Hank Williams First Nation

Hank hums with tuneful tale of Cree lives

Starring Gordon Tootoosis and Stacy Da Silva. Rated G. Opens Friday, July 15, at the Park Theatre

A rarely glimpsed way of life is captured on-screen in Hank Williams First Nation, a poignant and witty look at day-to-day business on a Cree Native reserve in northern Alberta.

In this low-budget, large-hearted effort, first-time writer-director Aaron James Sorensen uses an enjoyable road adventure as a means to examine the lives of people who may not ever get away from home. Veteran Gordon Tootoosis plays Adelard Fox, a savvy businessman who gets the idea of sending his nephew Jacob (Colin Van Loon) to Nashville with Adelard's speech-impaired older brother, Martin (Jimmy Herman), because of the latter's alleged fixation on Hank Williams-even if that's something the old man doesn't actually seem to care much about.

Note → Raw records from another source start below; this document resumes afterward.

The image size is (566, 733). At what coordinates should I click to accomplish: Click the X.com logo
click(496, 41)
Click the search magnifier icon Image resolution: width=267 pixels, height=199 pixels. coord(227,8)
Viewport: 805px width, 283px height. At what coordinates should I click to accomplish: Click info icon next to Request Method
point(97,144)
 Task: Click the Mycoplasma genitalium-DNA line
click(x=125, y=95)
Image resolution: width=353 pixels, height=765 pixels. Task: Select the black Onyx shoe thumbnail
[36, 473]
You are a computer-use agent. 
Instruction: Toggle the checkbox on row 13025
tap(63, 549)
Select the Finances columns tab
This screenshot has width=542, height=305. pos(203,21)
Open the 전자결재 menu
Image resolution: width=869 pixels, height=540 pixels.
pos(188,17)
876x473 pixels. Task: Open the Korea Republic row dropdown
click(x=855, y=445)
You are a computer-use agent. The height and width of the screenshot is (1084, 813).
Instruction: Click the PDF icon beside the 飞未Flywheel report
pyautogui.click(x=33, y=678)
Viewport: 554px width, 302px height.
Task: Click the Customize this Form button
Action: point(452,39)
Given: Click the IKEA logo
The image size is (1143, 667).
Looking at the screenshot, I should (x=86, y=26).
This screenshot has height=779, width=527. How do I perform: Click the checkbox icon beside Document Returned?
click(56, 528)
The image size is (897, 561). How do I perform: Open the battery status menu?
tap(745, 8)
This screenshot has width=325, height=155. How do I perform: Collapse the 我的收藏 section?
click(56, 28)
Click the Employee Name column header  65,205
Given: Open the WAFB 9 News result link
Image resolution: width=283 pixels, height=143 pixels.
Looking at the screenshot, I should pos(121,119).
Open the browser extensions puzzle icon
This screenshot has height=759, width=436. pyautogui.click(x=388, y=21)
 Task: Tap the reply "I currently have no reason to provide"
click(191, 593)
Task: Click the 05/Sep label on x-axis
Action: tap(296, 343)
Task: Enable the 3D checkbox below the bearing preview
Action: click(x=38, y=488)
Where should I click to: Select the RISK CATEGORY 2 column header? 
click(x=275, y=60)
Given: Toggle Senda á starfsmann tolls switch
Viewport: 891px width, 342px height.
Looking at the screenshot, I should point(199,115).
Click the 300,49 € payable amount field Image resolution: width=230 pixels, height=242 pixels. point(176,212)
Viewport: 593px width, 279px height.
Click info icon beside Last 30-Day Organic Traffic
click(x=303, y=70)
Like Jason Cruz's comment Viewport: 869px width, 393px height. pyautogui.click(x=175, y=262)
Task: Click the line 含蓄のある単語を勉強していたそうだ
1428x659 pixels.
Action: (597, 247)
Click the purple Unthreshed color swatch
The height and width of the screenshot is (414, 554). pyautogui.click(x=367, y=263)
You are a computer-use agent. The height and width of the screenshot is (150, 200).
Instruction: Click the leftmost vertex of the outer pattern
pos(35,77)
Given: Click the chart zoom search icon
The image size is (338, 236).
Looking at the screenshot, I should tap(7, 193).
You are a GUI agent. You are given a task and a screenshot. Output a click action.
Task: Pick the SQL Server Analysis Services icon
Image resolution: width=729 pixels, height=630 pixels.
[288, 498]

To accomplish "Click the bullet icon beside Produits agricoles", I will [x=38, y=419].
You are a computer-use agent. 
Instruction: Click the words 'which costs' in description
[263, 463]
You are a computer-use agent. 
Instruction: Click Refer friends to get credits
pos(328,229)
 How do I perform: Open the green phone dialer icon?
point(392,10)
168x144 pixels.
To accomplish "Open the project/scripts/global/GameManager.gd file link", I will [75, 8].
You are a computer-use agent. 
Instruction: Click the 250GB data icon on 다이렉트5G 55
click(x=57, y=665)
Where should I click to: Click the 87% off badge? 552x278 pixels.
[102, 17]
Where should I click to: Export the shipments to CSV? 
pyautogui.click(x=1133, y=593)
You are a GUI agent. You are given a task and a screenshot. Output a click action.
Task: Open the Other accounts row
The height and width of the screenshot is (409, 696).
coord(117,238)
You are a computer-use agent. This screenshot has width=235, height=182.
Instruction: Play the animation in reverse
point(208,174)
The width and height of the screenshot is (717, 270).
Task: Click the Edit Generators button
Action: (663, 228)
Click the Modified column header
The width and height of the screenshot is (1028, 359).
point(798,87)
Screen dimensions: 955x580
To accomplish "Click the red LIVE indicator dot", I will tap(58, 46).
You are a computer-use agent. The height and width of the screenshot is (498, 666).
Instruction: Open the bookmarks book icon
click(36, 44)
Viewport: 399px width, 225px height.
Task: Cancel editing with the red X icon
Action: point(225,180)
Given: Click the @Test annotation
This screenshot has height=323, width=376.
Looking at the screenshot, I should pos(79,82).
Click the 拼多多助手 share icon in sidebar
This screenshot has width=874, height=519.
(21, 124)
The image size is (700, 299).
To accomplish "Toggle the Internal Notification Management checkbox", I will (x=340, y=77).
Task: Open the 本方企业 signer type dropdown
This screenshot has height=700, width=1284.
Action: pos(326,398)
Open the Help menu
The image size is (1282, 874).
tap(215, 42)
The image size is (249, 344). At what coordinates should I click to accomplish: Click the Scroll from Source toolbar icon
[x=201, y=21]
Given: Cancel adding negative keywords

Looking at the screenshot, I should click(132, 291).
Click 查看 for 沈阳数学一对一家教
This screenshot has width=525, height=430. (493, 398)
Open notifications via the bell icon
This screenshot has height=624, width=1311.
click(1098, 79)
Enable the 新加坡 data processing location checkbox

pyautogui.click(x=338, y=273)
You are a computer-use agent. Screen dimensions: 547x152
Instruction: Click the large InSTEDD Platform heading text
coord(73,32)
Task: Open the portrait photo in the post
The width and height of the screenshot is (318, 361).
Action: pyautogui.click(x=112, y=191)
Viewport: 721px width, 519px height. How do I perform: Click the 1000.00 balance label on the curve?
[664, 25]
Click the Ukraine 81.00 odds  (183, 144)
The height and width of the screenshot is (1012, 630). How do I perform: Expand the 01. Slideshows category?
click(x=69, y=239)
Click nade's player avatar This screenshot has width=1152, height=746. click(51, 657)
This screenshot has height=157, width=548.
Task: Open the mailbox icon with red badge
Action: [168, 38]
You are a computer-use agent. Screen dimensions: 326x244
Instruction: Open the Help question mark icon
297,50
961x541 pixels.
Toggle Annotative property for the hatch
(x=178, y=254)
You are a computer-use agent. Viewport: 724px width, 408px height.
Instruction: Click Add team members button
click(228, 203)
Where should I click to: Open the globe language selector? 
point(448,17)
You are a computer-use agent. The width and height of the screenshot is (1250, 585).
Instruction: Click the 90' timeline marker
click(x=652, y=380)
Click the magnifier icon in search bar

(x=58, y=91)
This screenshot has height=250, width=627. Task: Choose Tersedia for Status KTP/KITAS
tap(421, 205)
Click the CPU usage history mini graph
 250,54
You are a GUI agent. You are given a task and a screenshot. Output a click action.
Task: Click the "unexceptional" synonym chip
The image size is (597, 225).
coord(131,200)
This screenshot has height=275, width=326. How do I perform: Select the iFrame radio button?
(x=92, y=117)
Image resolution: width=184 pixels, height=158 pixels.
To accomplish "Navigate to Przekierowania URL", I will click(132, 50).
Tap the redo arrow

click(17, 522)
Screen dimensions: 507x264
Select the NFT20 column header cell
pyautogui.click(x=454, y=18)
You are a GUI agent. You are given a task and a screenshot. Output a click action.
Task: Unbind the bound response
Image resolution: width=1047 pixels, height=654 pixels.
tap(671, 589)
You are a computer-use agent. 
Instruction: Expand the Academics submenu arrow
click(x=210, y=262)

Whatever the reason for the trip, it's an excuse for the reserve-bound elders to demand that Jacob write one letter a day home, and the lad's folksy observations demonstrate Sorensen's ability to create varied voices, even for such a homogenous community, and to make his characters sound believable even when the words are perhaps slightly beyond their experience and the limitations of the neophyte actors.

He gets winning performances out of Stacy Da Silva, Jacob's sensitive sister who is going through the usual boy trouble in high school, and Bernard Starlight as Huey Bigstone, a fast talker more adept at getting by than attending school. Stephanie Dixon fares a little less well as the kindhearted white teacher who takes genuine interest in the lives of her students-but that's mainly because her background is hinted at but not developed.

The tale itself only goes so far, coming to a halt before the travellers can get to their destination. (Everything here was filmed in Alberta, except for a bit of cross-border shooting.) And there's never any actual Hank Williams heard in the movie; somebody switches the radio station each time a patter-heavy local announces a number by Hank Sr. Still, the original country-folk tunes (some of which Sorensen wrote) are cool, and the movie earns so much goodwill in the first hour that you're happy to go wherever it happens to amble.